Sally Henderson is a change mentor, who wants to share her tools for change that are easily implemented today. Sally created the following framework that she calls ‘The Five Rs’ and is used to drive successful change. Sally has looked into the factors that get in the way of leaders being happy and successful at work:
Sally believes that the further you move up the leadership ladder, the more mystifying the answer to the question, ‘What is your why?’ becomes. If you were to ask people in your agency, ‘What is your role? – not your job title, your function or what keeps you busy, but your purpose?’ What would they say?
Sally explains she was ‘working with a CEO of a successful and celebrated 100+ people agency and asked him to tell me his purpose. He couldn’t answer the question. If you consider for a moment what impact you have or how you achieve this, it a lot easier to recognise your role in a company. Most people could perfectly articulate their function, but could not answer ‘but, to what?’’

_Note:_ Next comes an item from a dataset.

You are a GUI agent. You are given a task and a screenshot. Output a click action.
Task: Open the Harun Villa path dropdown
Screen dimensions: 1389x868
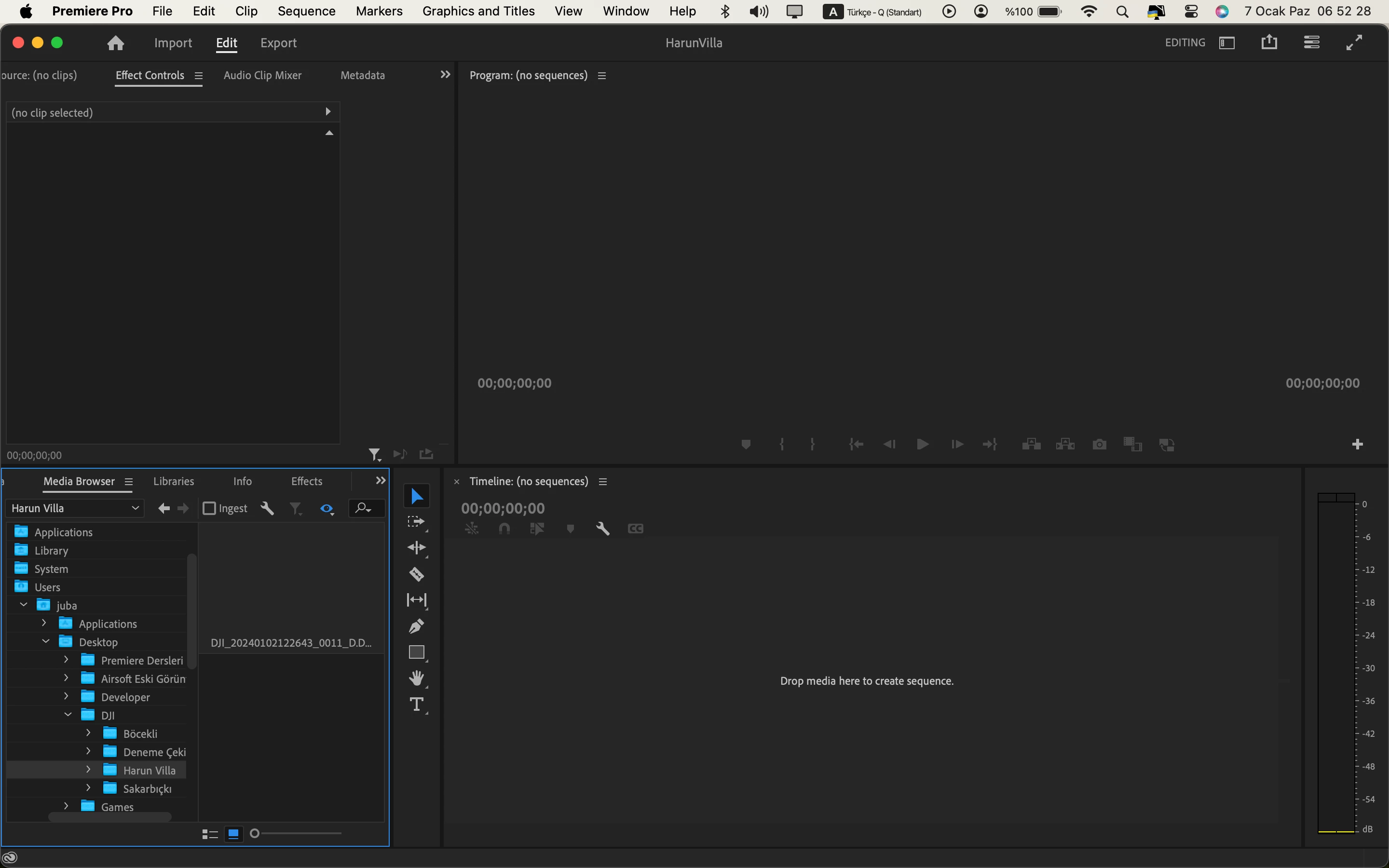[75, 508]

Sally suggests that the ‘why’ gives you energy, motivation and drive.
‘Remit is your what. Most people at senior level cannot distinguish between what their job is, and what it isn’t. They will offer an answer that involves what they do most days; something which becomes quite repetitive and stale for them. Learning your remit will also clarify how to self-manage whilst working from home in these uncertain times.’
Sally suggests that within your ‘remit’ you ‘should have no less than 3 but no more than 5 buckets of responsibility’. These are the tasks you do to get to your ‘why’. ‘You should also be able to percentage weight each one, the percentages of where your energy should go.’
Sally notes that this can also help with job specifications. ‘Weighting a job description can help to hire the right type of person. If a Managing Director job will be 70% strategy and finding a new direction, then hiring someone with a strategic management background will be the most beneficial to the agency.’
‘This percentage weighting can be useful to those assessing their own roles, how has it changed? How does the role need to change moving forward to facilitate the best path? It is also best to share these with your team, so they understand where your time is spent.’
Sally warns that the process will not work if you are not honest to yourself about where you are spending your time. ‘Once you have made your new remit list to implement, she notes that there are 4 things you will need to do:
- You will have to stop doing certain things
- You will have to start doing new things
- You will have to do less of certain things
- You will have to do more of other things
Now, what will you do, and change, to implement this new remit?’
‘This is your how. How do we make it happen in the real world, when you are being pulled in ten directions?’
Sally discusses how one CEO created a slot in his calendar, that was never moved. ‘It was available for any of his leadership team to book into and to discuss tasks that were not business-as-usual. It was a disciplined rhythm for keeping in contact with the team.’
What is your daily/monthly/quarterly rhythm?
It is important to change your rhythm with each new event, change in climate or business. Keeping it up to date is key to its success.
‘Before communicating with anyone in the company, or before any meeting note down 3 key things that you want the other party to walk away thinking or feeling.’